_Text under study_:
After Sixteen months of war in the Pacific, an operational casualty in Saipan necessitated HALFORD's return to the Navy Yard at Mare Island, California. (Franks comments here: "Actually we were under attack by Jap bombers and were ordered out of the anchorage while we all made smoke. The "operational casualty" occured when our radar failed to pick up a high octane fuel tanker that droped anchor right in the channel when we were all under attack. We fortunately rammed the ship in the crew's quarters, otherwise we both would have been blown sky high. I believe two crewman of the tanker lost their lives. Our bow rolled up like a rug against the forward 5 inch gun mount. We shored up in the mess hall to prevent sinking and backed up till the next day until we could weld on plates to hold the bow together." Two months later, on 26 May 1945, the ship was back in the Pacific, proceeding to the Marshall Islands via Pearl Harbor, to escort troop transports from Eniwetok Island to Ulithi, Caroline Islands.

(Items in a dataset)
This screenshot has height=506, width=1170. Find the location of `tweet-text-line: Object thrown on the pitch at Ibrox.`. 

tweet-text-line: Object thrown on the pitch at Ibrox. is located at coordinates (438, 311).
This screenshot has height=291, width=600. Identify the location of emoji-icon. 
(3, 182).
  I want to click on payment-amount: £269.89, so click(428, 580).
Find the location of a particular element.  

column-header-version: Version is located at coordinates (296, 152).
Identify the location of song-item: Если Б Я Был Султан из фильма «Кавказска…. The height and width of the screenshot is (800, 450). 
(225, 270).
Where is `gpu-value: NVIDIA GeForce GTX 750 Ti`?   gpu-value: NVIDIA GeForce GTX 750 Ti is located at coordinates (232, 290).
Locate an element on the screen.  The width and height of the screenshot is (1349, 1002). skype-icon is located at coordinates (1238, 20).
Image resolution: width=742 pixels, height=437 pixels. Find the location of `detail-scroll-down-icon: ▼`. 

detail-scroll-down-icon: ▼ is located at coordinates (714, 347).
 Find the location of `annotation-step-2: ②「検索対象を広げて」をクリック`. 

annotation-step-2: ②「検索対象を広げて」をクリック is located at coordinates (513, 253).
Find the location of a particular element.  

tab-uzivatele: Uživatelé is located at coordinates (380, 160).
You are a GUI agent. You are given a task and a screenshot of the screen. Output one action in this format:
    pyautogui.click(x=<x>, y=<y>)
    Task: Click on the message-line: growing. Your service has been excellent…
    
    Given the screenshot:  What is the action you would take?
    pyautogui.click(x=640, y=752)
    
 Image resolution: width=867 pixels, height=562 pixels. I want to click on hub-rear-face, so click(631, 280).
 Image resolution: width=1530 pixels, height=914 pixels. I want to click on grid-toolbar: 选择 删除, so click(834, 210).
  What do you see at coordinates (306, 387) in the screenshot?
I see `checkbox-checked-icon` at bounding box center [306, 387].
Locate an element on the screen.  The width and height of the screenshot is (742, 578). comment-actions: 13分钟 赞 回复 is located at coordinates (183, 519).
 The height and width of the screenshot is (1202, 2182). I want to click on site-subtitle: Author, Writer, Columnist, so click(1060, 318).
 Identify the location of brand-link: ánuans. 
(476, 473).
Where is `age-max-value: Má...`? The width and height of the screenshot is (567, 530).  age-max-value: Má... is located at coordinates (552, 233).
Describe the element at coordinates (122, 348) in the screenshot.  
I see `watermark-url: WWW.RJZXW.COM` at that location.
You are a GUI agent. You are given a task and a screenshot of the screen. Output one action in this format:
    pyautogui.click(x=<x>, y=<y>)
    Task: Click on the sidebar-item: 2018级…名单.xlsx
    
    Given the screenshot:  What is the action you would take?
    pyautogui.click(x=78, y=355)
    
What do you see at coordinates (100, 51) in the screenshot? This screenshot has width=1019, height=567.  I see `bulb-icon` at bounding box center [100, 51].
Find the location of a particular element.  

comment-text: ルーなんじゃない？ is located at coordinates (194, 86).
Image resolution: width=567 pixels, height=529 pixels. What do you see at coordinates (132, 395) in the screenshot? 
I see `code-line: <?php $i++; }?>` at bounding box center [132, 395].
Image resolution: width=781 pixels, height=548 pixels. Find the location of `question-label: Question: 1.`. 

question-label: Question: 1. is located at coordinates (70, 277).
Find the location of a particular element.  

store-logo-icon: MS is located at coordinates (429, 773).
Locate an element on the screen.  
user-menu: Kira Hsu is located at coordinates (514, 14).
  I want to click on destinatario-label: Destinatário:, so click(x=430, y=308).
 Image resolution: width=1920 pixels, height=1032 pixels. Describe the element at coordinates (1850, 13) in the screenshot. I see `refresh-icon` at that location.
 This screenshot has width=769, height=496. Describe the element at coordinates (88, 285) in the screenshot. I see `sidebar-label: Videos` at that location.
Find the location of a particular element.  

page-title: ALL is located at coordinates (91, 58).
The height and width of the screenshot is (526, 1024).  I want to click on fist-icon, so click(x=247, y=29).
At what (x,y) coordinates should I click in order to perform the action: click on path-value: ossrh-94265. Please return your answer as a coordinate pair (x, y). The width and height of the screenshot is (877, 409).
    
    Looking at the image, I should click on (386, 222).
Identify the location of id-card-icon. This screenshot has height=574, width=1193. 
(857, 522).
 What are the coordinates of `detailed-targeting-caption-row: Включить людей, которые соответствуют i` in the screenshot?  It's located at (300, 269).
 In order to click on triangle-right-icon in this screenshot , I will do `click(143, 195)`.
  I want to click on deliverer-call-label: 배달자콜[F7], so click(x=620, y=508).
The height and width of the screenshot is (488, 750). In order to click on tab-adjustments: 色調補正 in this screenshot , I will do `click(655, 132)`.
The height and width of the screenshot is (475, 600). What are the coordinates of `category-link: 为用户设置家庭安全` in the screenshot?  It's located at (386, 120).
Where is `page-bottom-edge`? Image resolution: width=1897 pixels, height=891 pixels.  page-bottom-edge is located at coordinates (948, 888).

_Tasks to perform_:
• a. In the account of the HALFORD's wartime service, on what date was the ship back in the Pacific?
• b. Resume the account of the HALFORD's wartime service, picking up right after its last sentence.
You can ignore the entries.

_Your written answers_:
• a. 26 May 1945

• b.
In the early part of August, HALFORD received orders which took her, together with a number of other destroyers and escort carriers to Adak, Alaska as part of the North Pacific Fleet. While enrouto from Eniwetok to the Aleutian destination, the long-awaited news of V-J Day was announced.

On 31 August, HALFORD, with a task force composed of lighy carriers, cruisers, and destroyers, steamed from Ominato., Northern Honshu., Japan, Under the command of Admiral F.J. Fletcher, this force effected the initial occupation of the Ominato Naval Base and surrounding areas.

Upon completion of this assignment, HALFORD, in company with the remaining four destroyers of Destroyer Division 89, plus the flag ship PANAMINT, returned to Adak, Kodiak, and on to Juneau, Alaska by 27 October 1945.

Upon her return to the United States, HALFORD Was given a yard overhaul and then assigned to the San Diego Group, Pacific Reserve Fleet where she was inactivated and placed out of commission in reserve in January 1947.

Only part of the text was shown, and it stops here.